Friday, February 5, 2016

Dear mom #5 (Ecuador & the married life)

Dear mom,
       I wonder when you were raising me if you ever thought I'd do big things & see the world? I hope you did. I wonder even more if you thought I had what it takes to go on a missions trip? Here I am writing about where I am going to go coming very soon, Ecuador (Quito, Lasso, Banos).
      I have learned this is more than learning about their culture. That will be a big culture shock for me cause of my city life. I will be able to take what I have been learning at church and applying it to a place I have never been. This trip is not about me, it's about them. I am very curious as to what to expect.
      So many things if only I had the chance to tell you. I think it is OK to be nervous. How would I take it if you didn't approve? People pleasing can be a trap. This note is in no way to get sympathy or anything out of it other than a way of expressing how I wish I could talk to you about it.
      I do know a challenge is going to be that I won't be able to spend much time w/ my husband. Men & women sleep in different areas. There probably won't be time for naps. In the jungle we need a sheet & or a light blanket & a pillow. Are we sleeping outside or inside? I do not know Spanish. I have an agenda packet w/ some helpful phrases. Will bringing a camera be too touristy? Maybe I could bring a smaller one if I could find one. I am going to leave my cell phone & tablet at home. That is hard cause I am addicted to them.

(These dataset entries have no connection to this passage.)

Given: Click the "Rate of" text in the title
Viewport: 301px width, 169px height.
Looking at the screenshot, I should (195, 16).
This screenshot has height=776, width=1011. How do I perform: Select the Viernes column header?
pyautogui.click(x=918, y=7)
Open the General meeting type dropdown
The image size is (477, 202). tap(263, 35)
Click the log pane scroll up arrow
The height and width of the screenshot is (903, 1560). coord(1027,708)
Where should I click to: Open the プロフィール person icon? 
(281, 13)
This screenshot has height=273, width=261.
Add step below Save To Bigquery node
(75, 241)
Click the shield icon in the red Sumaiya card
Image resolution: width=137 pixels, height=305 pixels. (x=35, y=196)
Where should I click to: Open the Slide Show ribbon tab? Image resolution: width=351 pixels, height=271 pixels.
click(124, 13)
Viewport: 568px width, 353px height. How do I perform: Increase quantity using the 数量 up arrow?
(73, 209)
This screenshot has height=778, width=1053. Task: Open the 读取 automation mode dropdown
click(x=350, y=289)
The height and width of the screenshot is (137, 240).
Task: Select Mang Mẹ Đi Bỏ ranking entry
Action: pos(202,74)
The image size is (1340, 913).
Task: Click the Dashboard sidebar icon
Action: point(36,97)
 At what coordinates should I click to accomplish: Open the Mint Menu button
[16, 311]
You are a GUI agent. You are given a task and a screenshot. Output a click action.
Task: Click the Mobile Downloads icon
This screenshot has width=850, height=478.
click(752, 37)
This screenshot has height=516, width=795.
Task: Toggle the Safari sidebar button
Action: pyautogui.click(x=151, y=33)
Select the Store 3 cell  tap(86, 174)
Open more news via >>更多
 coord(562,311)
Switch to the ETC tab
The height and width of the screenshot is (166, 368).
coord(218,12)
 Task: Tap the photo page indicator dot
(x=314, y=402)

      This is not a typical tourism trip. There will actually be hard work envolved. There will be different types of foods. It is polite to eat as much as you can of theirs. I just wonder if we will be building something or painting things. I wonder how communication will be? I talk a lot, especially if I am nervous. So we Lea e Easter Sunday & get back on my birthday.
        I have so much to learn about this trip. I can't help but wonder what you would think of it all.